Revised to January 1, 2008

With regard to the plaintiff's allegation that the defendant rendered faulty legal advice concerning accepting a settlement offer, it is worthwhile to remember that pretrial settlement of claims is encouraged because, in the vast majority of cases, an amicable resolution of disputes is in the best interest of all concerned.  However, although such settlements are desirable, attorneys giving advice to clients as to whether to accept or reject offers of settlement are still required to employ that same skill, knowledge, and diligence with which they pursue all other legal tasks.

I point out to you that an attorney would not be liable simply because the attorney was unsuccessful in persuading an opposing party to accept certain terms.  Also, I remind you that an attorney who pursues reasonable strategies and renders reasonable settlement advice to the client cannot be held liable merely because those strategies fail or because of an unprofitable outcome that results because the client followed that advice.  While the law demands that lawyers handle their cases with knowledge, skill, and diligence, it does not require that attorneys be perfect or infallible nor that they always secure the most successful outcome for the client.

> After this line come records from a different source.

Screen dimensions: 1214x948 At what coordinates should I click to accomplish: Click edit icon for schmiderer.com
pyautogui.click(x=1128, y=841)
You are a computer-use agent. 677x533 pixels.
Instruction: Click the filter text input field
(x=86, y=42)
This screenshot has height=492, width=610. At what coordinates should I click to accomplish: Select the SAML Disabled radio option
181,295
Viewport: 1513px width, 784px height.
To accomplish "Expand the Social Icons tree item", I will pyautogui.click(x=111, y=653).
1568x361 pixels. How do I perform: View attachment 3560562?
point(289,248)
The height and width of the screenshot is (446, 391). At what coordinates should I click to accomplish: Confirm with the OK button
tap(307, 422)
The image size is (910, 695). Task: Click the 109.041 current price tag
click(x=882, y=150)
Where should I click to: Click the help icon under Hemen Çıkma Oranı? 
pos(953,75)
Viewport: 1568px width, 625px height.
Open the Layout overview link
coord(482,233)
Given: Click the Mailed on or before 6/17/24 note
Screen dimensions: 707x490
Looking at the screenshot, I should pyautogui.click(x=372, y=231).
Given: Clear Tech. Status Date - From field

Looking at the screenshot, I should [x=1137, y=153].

In advising a client concerning settlement, the attorney must exercise that degree of learning and skill which the average and ordinarily prudent attorney in that line of practice in Connecticut would apply under all the relevant circumstances.  Consequently, the plaintiff must prove, by a preponderance of the evidence, not only that the defendant rendered certain settlement advice which the plaintiff followed to his financial detriment, but also that the advice given to (him/her) fell below the standard for lawyers in that field of practice in Connecticut.


Grayson v. Wofsey, Rosen, Kweskin, & Kuriansky, 231 Conn. 168, 173-177 (1994).